Diaper needs to be changed? Just cry, dad will come help. 

Children learn at an early age to make an outcry when they have needs.

Now imagine an absent father, or parents too far under the influence of drugs or alcohol to hear.

That’s how Ashley Phillips, development associate for Hill Country Youth Ranch, describes the traumas face by many of the children the nonprofit’s three locations serve. 

“As a child, you learn that when you have a need, you can trust that when you cry, that need will be met,” she said. “Now imagine a 5-year-old little girl, waking up in the middle of the night with an earache, just wanting someone to soothe her.” 
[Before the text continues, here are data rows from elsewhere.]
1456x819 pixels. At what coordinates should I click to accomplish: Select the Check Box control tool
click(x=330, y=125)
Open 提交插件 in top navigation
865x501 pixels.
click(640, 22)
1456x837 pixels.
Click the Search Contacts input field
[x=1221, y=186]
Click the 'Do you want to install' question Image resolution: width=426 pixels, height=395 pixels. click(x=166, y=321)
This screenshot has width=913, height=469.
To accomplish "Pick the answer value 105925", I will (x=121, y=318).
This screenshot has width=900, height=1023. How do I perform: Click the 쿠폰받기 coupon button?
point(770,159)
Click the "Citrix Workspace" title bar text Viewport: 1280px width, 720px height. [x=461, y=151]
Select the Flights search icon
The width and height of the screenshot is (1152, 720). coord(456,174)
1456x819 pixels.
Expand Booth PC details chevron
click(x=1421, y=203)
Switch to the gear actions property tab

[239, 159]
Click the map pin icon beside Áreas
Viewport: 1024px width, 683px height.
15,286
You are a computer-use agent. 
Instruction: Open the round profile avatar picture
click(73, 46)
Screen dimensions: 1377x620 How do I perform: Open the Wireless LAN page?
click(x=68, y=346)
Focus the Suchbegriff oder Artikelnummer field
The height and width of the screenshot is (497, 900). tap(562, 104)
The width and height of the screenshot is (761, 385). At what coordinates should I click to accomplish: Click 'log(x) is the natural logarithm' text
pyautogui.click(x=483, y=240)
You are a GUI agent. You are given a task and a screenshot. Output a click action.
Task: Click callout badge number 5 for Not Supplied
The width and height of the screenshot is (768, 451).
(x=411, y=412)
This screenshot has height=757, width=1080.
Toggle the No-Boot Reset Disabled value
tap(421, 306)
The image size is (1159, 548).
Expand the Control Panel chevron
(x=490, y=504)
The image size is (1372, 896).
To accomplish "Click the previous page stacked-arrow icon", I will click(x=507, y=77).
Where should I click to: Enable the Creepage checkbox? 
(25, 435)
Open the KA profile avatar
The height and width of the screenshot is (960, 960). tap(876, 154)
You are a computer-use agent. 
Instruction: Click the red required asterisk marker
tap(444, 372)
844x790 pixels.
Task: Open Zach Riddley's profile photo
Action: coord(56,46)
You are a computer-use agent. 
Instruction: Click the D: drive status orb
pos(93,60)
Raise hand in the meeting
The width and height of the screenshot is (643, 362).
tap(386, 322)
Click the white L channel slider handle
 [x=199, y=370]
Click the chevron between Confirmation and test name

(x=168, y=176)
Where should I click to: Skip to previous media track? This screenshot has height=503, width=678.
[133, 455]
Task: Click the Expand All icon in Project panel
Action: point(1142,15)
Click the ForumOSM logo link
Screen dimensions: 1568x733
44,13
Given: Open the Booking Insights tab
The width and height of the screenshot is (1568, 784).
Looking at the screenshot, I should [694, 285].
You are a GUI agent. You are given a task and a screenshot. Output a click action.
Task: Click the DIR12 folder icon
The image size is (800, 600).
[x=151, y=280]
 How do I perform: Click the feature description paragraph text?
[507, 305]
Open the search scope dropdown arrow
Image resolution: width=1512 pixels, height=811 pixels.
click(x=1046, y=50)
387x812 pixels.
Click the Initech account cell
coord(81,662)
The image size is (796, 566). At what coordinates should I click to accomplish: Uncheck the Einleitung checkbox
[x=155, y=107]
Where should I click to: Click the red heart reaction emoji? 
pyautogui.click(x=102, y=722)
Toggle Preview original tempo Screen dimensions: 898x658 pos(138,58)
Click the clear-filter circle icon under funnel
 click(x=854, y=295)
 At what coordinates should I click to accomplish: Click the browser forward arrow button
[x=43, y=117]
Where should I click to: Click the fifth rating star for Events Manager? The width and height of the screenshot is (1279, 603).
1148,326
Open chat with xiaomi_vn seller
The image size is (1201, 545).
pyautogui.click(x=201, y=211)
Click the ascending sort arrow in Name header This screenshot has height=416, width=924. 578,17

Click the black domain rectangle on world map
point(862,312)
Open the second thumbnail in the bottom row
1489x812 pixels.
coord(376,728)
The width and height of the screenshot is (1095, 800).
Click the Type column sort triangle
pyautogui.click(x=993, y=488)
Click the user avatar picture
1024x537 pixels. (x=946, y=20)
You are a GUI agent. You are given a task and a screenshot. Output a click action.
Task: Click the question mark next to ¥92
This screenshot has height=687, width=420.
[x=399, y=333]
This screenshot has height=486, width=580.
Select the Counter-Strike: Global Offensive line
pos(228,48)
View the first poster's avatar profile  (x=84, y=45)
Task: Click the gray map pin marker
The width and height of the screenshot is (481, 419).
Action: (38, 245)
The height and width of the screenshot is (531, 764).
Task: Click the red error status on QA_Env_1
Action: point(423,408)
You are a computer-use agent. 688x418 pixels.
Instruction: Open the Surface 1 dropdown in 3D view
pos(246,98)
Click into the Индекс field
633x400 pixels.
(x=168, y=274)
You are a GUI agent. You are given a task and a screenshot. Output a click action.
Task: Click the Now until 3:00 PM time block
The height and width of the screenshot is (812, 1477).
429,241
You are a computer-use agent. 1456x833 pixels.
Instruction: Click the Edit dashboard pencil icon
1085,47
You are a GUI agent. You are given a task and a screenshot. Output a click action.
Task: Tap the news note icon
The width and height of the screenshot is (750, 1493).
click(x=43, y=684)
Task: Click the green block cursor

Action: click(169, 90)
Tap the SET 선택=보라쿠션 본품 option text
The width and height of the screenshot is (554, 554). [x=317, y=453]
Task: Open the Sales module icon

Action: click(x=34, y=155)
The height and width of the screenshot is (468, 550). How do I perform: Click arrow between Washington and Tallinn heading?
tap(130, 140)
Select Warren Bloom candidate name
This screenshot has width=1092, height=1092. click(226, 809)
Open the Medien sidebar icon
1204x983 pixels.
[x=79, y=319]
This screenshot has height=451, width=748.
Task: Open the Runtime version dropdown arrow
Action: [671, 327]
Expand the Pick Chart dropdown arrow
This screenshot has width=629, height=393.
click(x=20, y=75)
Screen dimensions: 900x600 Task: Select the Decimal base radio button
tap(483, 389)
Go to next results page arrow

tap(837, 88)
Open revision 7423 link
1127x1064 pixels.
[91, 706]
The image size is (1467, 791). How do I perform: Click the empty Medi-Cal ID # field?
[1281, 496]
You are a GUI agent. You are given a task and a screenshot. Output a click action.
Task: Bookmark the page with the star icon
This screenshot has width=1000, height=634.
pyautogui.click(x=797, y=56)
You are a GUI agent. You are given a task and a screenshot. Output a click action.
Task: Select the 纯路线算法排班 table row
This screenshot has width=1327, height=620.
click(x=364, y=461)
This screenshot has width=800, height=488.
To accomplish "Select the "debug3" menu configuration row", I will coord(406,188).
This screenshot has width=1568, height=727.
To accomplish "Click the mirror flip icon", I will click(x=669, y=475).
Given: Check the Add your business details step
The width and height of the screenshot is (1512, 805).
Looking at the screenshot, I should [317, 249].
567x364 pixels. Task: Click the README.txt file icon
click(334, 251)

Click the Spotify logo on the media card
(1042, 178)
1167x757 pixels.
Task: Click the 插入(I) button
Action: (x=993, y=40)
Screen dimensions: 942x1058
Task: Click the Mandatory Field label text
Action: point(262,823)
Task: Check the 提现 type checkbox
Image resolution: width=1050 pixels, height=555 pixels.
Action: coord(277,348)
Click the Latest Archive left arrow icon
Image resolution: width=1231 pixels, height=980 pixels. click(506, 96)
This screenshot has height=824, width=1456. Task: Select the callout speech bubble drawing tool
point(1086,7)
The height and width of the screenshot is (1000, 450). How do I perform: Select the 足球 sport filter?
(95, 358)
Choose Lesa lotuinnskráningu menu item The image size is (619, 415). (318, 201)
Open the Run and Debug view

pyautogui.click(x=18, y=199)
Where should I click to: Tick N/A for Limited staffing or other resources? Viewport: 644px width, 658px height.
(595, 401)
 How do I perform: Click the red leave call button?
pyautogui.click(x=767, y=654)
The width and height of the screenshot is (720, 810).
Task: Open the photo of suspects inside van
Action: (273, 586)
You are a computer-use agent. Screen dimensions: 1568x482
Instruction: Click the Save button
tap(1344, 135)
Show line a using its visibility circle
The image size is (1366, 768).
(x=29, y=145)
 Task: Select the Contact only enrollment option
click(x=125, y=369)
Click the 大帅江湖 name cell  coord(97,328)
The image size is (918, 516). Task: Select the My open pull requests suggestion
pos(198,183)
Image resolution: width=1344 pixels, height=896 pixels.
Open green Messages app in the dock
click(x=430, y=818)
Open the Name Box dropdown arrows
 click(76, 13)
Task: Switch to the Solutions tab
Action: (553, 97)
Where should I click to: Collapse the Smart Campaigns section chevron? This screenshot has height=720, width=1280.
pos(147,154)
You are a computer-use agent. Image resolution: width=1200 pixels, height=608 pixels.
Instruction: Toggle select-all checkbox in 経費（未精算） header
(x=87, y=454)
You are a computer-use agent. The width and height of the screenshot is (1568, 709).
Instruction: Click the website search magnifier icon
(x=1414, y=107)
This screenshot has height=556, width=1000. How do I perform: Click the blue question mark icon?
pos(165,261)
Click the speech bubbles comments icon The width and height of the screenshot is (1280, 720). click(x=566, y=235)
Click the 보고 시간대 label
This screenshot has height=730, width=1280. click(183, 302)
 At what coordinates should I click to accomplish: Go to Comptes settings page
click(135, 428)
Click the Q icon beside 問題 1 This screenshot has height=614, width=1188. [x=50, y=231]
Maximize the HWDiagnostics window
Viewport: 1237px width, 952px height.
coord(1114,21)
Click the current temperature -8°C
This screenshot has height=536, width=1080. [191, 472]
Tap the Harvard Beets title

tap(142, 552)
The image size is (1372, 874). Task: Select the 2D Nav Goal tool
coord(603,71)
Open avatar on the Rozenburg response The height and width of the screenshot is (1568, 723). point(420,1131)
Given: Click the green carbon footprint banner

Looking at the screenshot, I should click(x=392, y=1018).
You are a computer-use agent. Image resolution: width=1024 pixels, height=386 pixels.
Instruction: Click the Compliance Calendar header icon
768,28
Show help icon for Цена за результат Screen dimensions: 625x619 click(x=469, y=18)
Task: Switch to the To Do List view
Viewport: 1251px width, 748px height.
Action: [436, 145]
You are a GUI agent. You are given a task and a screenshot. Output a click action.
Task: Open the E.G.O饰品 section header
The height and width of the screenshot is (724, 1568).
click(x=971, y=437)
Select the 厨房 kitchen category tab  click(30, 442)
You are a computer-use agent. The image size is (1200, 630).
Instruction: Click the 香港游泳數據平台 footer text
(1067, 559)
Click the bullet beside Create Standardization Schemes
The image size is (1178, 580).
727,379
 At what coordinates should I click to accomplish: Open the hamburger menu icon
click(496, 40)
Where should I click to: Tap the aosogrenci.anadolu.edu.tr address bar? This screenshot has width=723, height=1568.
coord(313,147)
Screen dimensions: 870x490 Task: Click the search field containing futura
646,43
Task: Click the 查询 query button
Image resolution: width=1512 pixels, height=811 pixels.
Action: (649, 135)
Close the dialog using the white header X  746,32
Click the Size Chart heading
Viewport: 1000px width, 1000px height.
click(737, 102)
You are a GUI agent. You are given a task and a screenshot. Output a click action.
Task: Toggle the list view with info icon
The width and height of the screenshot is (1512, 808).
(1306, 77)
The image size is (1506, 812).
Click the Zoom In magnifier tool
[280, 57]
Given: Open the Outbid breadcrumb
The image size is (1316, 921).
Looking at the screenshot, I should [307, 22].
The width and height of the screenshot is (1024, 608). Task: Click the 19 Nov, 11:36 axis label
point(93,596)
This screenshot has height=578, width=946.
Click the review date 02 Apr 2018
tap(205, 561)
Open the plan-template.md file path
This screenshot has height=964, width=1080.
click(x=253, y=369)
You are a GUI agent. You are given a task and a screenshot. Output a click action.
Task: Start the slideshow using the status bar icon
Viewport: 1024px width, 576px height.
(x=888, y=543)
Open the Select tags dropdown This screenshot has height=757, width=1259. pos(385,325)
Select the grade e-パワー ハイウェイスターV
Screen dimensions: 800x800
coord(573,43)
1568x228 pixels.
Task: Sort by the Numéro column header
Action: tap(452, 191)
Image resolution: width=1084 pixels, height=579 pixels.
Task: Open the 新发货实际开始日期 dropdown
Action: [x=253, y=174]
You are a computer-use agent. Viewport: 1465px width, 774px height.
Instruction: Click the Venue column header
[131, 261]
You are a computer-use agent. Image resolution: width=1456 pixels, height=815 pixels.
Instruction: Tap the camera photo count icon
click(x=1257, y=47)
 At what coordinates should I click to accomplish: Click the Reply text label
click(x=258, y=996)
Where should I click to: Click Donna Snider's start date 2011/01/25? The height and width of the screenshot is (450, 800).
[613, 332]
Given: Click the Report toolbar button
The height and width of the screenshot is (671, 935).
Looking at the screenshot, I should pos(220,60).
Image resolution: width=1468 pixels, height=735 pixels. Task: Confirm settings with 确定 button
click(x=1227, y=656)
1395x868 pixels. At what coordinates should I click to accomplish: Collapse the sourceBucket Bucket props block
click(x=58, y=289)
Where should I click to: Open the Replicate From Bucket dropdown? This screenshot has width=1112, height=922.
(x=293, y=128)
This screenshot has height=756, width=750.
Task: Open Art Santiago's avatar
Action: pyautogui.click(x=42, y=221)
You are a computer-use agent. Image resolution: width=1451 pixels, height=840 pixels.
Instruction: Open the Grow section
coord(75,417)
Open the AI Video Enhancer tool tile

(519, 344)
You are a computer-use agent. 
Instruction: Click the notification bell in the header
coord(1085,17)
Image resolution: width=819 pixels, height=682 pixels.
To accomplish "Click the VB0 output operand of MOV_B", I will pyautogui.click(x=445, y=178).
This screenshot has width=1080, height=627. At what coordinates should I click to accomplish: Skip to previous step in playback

But that little girl isn’t hypothetical. She is very much a real, living and breathing child.

And because of the people at Hill Country Youth Ranch, she’s a child who not only received treatment for her ear, but soothing words from a kind soul who brushed her hair until she fell back asleep. 

That wouldn’t be possible without the help and support of donors and volunteers, like those working, running or sponsoring runners in today’s Headwaters of the Frio Marathon/ Half Marathon/10K. 

Kicking off with a packet pick-up and breakfast at 6:30 a.m. at the Big Springs Ranch for Children in Leakey, 10664 U.S. Highway 83 North, this event is a major fundraiser that benefits both locations. 

It’s a tough course, one meant to represent the trials faced by children who have survived tribulations far beyond what most of us can imagine. 

As of Friday night, the race had raised more than $90,000 — an impressive number to be sure, albeit one short of the nonprofit’s goal of reaching $150,000. 

But it’s not too late to help. Would-be donors can visit to make a donation.

The funds will go directly toward helping children who have lived through horrible trauma and supporting the ranch’s mission of getting them back on the path toward being happy, successful people. 

That’s a goal that, through their efforts -— and with the generous support of donors — Hill Country Youth Ranch staffers have seen achieved time and again. 

“This money goes into our children’s fund — it’s a general fund that supports a wide variety of needs,” Phillips said. “When I think back over my blessed life, with my parents who are still together and I never had a need or wanted for anything ... It’s really the smallest things that mean the most.”